Uit Wikipedia, de vrije encyclopedie

De polska (Zweeds meervoud polskor) is een familie van muziek- en dansvormen die worden gedeeld door de Noordse landen.

Noorse varianten zijn onder meer pols, rundom, springleik en springar. Op het eiland Fanø in Zuid-Denemarken is er de verwante dans sønderhoning.

Zweden heeft een ononderbroken polska-traditie, met melodieën en stijlen die vaak worden doorgegeven binnen families.

De polska is een koppeldans in een driedelige maatsoort.

De dans bestaat uit een afwisseling tussen een wandelpas en een draaipas. De standaard pas is op de eerste en derde tel van de maat. De afwisseling tussen de wandelpas en de draaipas is naar eigen believen.

Muzikanten tikken tijdens het spelen vaak met hun voeten op de eerste en derde tel, net zoals de dansers.

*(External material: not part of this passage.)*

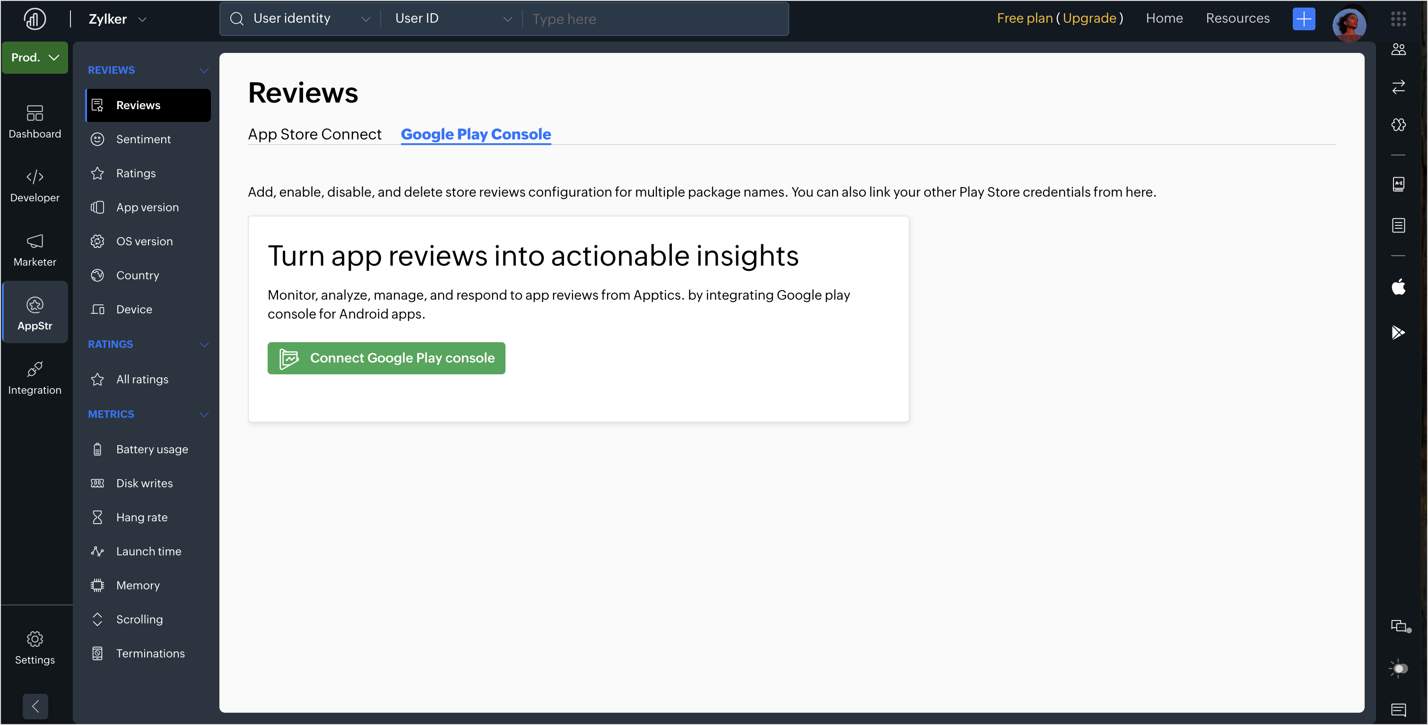Switch to App Store Connect tab

point(314,134)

Meestal wordt de polska gedanst tegen de klok in, zoals ook gebruikelijk is bij bijvoorbeeld de wals. De basis draaipas is met de klok mee, waarbij de paren naar elkaar kijken en een volledige rotatie maken per maat in de muziek. Er zijn veel variaties op de draaipas, onder andere een draai tegen de klok in.

Er zijn verschillende polska stijlen, die in de muziek en/of dans variëren:

  • De sextonsdelspolska of zestiende-noot polska wordt gespeeld en gedanst in een vloeiend karakter en zelfs ritme. Deze stijl was kenmerkend voor de muziek en dans in Zuid-Zweden en langs de oostelijke Baltische kust. In Småland en andere provincies in het zuiden van Zweden is er de variant van de slängpolska's waarbij het paar op een plek danste, vaak met ingewikkelde patronen van draaien vergelijkbaar met die in de Noorse springar.
  • De åttondelspolska of achtste-noot polska komt voor in heel Zweden, maar zeker in Dalarna, waar uniek versies kunnen worden onderscheiden in gemeenschappen die slechts een paar kilometer van elkaar (bijv., Boda, Rättvik, Orsa).
  • De triool polska staat in een ternaire maat is de stijl die het meest wordt gezien in de bergachtige westelijke delen van de provincies die grenzen aan Noorwegen: Värmland, westelijk Dalarna, Jämtland en Härjedalen.
  • Asymmetrische polska’s, zoals met een vroege tweede tel uit het westen van Dalarna in Älvdalen en Transtrand of met een late derde in het zuiden van Dalarna.